WHAT THIS TASK INVOLVES: Your response should match the records line for line.
**** STUDY MATERIAL
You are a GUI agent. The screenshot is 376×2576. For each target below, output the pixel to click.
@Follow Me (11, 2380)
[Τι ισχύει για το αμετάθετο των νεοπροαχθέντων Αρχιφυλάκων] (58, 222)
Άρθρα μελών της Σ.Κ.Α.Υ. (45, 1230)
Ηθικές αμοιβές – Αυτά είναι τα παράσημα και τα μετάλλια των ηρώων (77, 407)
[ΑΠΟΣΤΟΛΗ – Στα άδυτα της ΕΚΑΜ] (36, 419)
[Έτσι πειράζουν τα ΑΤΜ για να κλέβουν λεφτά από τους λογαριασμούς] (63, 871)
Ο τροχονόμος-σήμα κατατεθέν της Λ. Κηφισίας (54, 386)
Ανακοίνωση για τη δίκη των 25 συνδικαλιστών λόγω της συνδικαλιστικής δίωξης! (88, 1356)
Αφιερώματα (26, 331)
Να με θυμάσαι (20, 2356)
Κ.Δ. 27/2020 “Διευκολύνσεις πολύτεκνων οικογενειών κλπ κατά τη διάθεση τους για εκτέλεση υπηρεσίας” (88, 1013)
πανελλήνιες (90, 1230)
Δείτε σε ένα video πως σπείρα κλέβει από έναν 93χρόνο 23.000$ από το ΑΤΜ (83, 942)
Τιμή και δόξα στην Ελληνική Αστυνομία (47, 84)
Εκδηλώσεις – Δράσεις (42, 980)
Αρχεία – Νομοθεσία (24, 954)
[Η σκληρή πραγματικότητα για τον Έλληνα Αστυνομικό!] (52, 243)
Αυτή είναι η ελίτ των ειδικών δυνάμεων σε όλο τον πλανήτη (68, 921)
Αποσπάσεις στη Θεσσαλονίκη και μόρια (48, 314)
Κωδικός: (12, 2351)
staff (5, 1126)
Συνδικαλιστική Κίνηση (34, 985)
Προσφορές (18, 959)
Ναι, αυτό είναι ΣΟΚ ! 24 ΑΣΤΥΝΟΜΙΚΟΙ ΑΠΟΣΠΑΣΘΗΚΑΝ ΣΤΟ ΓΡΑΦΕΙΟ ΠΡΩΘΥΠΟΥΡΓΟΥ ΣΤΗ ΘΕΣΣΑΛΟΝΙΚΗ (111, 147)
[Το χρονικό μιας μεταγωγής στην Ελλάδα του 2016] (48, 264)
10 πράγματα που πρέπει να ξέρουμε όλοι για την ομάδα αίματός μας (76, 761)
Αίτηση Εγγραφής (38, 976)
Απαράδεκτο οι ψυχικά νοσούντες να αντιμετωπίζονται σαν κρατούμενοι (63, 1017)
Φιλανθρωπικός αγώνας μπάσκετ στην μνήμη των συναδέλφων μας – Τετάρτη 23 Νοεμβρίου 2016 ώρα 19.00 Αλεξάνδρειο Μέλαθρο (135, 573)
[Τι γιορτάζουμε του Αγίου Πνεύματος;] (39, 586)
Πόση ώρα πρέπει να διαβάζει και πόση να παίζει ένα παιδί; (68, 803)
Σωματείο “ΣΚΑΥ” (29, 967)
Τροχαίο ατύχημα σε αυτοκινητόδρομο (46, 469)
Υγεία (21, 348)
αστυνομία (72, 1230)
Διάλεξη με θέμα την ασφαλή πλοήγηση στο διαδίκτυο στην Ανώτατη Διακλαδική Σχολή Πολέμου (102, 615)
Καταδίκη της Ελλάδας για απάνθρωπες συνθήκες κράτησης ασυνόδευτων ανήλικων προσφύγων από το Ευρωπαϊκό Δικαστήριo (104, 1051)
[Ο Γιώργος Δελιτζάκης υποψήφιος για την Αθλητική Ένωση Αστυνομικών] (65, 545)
********
ANSWER BOX:
You are a GUI agent. The screenshot is 376×2576. For each target below, output the pixel to click.
@Follow Me (11, 2380)
[Τι ισχύει για το αμετάθετο των νεοπροαχθέντων Αρχιφυλάκων] (58, 222)
Άρθρα μελών της Σ.Κ.Α.Υ. (45, 1230)
Ηθικές αμοιβές – Αυτά είναι τα παράσημα και τα μετάλλια των ηρώων (77, 407)
[ΑΠΟΣΤΟΛΗ – Στα άδυτα της ΕΚΑΜ] (36, 419)
[Έτσι πειράζουν τα ΑΤΜ για να κλέβουν λεφτά από τους λογαριασμούς] (63, 871)
Ο τροχονόμος-σήμα κατατεθέν της Λ. Κηφισίας (54, 386)
Ανακοίνωση για τη δίκη των 25 συνδικαλιστών λόγω της συνδικαλιστικής δίωξης! (88, 1356)
Αφιερώματα (26, 331)
Να με θυμάσαι (20, 2356)
Κ.Δ. 27/2020 “Διευκολύνσεις πολύτεκνων οικογενειών κλπ κατά τη διάθεση τους για εκτέλεση υπηρεσίας” (88, 1013)
πανελλήνιες (90, 1230)
Δείτε σε ένα video πως σπείρα κλέβει από έναν 93χρόνο 23.000$ από το ΑΤΜ (83, 942)
Τιμή και δόξα στην Ελληνική Αστυνομία (47, 84)
Εκδηλώσεις – Δράσεις (42, 980)
Αρχεία – Νομοθεσία (24, 954)
[Η σκληρή πραγματικότητα για τον Έλληνα Αστυνομικό!] (52, 243)
Αυτή είναι η ελίτ των ειδικών δυνάμεων σε όλο τον πλανήτη (68, 921)
Αποσπάσεις στη Θεσσαλονίκη και μόρια (48, 314)
Κωδικός: (12, 2351)
staff (5, 1126)
Συνδικαλιστική Κίνηση (34, 985)
Προσφορές (18, 959)
Ναι, αυτό είναι ΣΟΚ ! 24 ΑΣΤΥΝΟΜΙΚΟΙ ΑΠΟΣΠΑΣΘΗΚΑΝ ΣΤΟ ΓΡΑΦΕΙΟ ΠΡΩΘΥΠΟΥΡΓΟΥ ΣΤΗ ΘΕΣΣΑΛΟΝΙΚΗ (111, 147)
[Το χρονικό μιας μεταγωγής στην Ελλάδα του 2016] (48, 264)
10 πράγματα που πρέπει να ξέρουμε όλοι για την ομάδα αίματός μας (76, 761)
Αίτηση Εγγραφής (38, 976)
Απαράδεκτο οι ψυχικά νοσούντες να αντιμετωπίζονται σαν κρατούμενοι (63, 1017)
Φιλανθρωπικός αγώνας μπάσκετ στην μνήμη των συναδέλφων μας – Τετάρτη 23 Νοεμβρίου 2016 ώρα 19.00 Αλεξάνδρειο Μέλαθρο (135, 573)
[Τι γιορτάζουμε του Αγίου Πνεύματος;] (39, 586)
Πόση ώρα πρέπει να διαβάζει και πόση να παίζει ένα παιδί; (68, 803)
Σωματείο “ΣΚΑΥ” (29, 967)
Τροχαίο ατύχημα σε αυτοκινητόδρομο (46, 469)
Υγεία (21, 348)
αστυνομία (72, 1230)
Διάλεξη με θέμα την ασφαλή πλοήγηση στο διαδίκτυο στην Ανώτατη Διακλαδική Σχολή Πολέμου (102, 615)
Καταδίκη της Ελλάδας για απάνθρωπες συνθήκες κράτησης ασυνόδευτων ανήλικων προσφύγων από το Ευρωπαϊκό Δικαστήριo (104, 1051)
[Ο Γιώργος Δελιτζάκης υποψήφιος για την Αθλητική Ένωση Αστυνομικών] (65, 545)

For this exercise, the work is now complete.